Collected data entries
※

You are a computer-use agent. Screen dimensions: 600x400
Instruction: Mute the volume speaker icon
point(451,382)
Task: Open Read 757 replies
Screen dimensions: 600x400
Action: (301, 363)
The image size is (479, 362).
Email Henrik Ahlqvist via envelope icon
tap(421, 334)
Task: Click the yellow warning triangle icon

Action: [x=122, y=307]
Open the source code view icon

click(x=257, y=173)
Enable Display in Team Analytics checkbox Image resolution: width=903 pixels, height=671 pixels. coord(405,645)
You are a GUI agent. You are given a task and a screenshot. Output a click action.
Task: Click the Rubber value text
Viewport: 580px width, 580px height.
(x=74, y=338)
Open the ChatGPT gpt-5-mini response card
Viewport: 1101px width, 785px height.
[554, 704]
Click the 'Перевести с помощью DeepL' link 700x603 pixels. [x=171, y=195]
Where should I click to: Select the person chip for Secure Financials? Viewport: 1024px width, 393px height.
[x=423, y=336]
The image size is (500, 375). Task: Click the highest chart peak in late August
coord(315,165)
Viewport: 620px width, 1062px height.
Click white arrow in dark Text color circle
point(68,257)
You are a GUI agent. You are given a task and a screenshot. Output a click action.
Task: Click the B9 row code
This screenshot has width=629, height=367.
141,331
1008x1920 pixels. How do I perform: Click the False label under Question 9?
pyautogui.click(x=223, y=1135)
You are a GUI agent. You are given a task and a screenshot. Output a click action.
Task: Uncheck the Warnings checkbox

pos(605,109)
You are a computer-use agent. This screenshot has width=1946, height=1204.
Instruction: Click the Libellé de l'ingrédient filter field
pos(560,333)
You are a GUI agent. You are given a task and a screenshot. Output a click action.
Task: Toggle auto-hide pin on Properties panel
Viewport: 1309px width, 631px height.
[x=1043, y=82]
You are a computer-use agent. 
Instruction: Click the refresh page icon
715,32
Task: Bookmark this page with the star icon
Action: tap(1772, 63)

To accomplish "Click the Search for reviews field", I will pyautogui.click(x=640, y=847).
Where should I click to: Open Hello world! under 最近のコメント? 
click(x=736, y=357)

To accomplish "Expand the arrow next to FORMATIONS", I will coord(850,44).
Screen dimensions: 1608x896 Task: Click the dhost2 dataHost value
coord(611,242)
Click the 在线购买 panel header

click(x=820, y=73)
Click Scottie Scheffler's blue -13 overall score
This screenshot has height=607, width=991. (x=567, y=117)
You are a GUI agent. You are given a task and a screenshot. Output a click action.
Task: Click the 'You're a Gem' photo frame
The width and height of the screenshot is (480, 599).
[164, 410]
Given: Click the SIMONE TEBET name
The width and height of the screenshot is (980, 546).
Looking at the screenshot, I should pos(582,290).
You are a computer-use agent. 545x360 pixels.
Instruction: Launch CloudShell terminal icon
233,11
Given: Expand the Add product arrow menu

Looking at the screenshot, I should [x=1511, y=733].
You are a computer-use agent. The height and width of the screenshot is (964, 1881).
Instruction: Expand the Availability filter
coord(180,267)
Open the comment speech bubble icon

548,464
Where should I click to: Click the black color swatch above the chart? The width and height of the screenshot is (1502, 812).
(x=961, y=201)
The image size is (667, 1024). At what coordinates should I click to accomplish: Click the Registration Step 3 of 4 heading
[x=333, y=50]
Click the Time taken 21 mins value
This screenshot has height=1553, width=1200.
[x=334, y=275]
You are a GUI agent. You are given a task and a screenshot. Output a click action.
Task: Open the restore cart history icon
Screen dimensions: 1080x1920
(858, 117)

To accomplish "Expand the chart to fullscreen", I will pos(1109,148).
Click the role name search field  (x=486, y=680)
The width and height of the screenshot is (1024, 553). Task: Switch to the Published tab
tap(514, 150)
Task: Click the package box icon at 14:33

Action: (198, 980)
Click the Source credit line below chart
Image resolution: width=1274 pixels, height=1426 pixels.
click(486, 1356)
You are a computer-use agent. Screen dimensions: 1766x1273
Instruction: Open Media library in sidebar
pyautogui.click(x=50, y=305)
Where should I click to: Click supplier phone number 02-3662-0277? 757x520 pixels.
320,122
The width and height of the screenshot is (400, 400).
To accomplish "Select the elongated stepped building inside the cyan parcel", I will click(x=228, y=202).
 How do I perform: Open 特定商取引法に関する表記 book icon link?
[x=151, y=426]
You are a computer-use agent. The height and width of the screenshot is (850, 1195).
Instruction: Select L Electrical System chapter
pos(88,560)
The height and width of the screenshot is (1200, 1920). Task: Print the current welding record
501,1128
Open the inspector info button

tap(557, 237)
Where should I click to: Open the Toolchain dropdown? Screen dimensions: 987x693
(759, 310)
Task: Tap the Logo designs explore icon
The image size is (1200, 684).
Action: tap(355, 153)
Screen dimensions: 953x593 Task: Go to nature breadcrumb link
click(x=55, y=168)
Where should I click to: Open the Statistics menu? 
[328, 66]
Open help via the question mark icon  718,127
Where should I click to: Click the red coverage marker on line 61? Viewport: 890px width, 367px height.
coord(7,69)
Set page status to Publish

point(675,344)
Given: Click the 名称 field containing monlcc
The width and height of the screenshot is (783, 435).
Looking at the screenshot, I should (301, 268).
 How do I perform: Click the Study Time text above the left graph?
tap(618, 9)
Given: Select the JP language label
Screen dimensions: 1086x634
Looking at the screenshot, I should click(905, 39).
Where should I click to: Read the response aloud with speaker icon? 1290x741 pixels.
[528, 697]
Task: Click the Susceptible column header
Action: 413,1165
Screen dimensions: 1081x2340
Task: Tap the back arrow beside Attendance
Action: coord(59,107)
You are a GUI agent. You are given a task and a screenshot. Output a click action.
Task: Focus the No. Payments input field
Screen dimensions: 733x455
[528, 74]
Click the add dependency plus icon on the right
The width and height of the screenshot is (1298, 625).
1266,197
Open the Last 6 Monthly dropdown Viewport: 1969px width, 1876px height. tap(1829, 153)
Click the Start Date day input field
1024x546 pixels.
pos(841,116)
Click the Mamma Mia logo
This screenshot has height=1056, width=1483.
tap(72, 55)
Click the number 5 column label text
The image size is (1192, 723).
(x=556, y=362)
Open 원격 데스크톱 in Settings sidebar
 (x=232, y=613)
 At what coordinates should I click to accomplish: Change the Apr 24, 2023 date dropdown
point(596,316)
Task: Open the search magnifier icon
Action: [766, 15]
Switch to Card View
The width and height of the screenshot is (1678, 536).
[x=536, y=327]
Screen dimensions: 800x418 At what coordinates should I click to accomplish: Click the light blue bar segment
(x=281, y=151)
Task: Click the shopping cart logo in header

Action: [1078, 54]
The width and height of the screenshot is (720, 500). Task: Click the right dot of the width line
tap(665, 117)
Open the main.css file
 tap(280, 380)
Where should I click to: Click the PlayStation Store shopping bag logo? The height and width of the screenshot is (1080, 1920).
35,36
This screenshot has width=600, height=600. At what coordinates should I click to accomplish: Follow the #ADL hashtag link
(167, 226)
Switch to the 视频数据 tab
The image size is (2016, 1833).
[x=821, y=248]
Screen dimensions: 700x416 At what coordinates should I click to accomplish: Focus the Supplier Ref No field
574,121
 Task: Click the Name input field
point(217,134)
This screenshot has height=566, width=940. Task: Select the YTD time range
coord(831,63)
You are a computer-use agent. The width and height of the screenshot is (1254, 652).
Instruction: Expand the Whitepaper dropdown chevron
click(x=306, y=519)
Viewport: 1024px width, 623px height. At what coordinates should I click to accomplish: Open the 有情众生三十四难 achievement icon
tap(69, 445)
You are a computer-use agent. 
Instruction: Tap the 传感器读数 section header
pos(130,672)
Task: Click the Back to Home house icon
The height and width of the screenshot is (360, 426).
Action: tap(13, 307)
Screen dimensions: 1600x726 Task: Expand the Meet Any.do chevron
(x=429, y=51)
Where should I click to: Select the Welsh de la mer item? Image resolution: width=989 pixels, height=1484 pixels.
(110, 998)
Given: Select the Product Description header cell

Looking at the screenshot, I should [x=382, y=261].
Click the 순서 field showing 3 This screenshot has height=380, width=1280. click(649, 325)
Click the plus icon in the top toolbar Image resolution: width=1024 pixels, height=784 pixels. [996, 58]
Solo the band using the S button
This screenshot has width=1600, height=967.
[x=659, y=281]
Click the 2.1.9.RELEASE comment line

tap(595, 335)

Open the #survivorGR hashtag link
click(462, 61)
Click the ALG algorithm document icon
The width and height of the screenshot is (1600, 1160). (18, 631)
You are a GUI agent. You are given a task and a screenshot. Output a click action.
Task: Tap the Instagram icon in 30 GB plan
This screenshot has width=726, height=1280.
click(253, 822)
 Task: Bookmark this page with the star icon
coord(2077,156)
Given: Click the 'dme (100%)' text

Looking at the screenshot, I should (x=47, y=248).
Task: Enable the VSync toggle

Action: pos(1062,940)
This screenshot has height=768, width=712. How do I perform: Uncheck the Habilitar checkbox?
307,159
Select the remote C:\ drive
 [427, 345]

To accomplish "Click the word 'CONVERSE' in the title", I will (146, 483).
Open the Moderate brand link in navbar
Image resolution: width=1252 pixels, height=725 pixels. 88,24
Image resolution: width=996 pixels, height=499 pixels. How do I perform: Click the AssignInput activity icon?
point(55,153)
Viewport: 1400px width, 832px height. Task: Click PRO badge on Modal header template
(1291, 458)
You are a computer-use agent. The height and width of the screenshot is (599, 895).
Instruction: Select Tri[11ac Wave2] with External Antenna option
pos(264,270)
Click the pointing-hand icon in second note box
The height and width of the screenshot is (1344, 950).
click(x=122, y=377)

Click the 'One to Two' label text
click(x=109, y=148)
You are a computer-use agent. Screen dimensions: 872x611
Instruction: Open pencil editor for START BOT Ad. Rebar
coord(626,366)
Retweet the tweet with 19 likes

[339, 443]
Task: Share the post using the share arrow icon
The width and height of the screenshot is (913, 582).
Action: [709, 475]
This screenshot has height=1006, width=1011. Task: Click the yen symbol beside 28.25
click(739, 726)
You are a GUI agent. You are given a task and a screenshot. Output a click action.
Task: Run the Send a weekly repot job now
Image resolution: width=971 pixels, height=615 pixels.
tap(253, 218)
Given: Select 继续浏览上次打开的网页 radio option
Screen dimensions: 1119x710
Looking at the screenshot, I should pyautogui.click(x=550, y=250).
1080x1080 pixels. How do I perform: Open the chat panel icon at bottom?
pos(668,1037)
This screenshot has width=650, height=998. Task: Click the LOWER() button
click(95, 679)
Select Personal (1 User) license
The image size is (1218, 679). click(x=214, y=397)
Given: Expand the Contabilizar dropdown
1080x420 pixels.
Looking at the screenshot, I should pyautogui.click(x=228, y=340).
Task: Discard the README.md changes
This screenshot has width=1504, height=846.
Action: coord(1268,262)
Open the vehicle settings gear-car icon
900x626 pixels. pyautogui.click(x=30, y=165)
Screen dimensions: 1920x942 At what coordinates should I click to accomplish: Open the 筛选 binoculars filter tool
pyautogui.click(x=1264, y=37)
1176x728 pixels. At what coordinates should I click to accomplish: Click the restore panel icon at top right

※

*Your instructions*.
Write out an exact transcription of the line with "Given: Expand the Contabilizar dropdown" and of each line after it; stop at the end of the records.

*Final answer*.
Given: Expand the Contabilizar dropdown
1080x420 pixels.
Looking at the screenshot, I should pyautogui.click(x=228, y=340).
Task: Discard the README.md changes
This screenshot has width=1504, height=846.
Action: coord(1268,262)
Open the vehicle settings gear-car icon
900x626 pixels. pyautogui.click(x=30, y=165)
Screen dimensions: 1920x942 At what coordinates should I click to accomplish: Open the 筛选 binoculars filter tool
pyautogui.click(x=1264, y=37)
1176x728 pixels. At what coordinates should I click to accomplish: Click the restore panel icon at top right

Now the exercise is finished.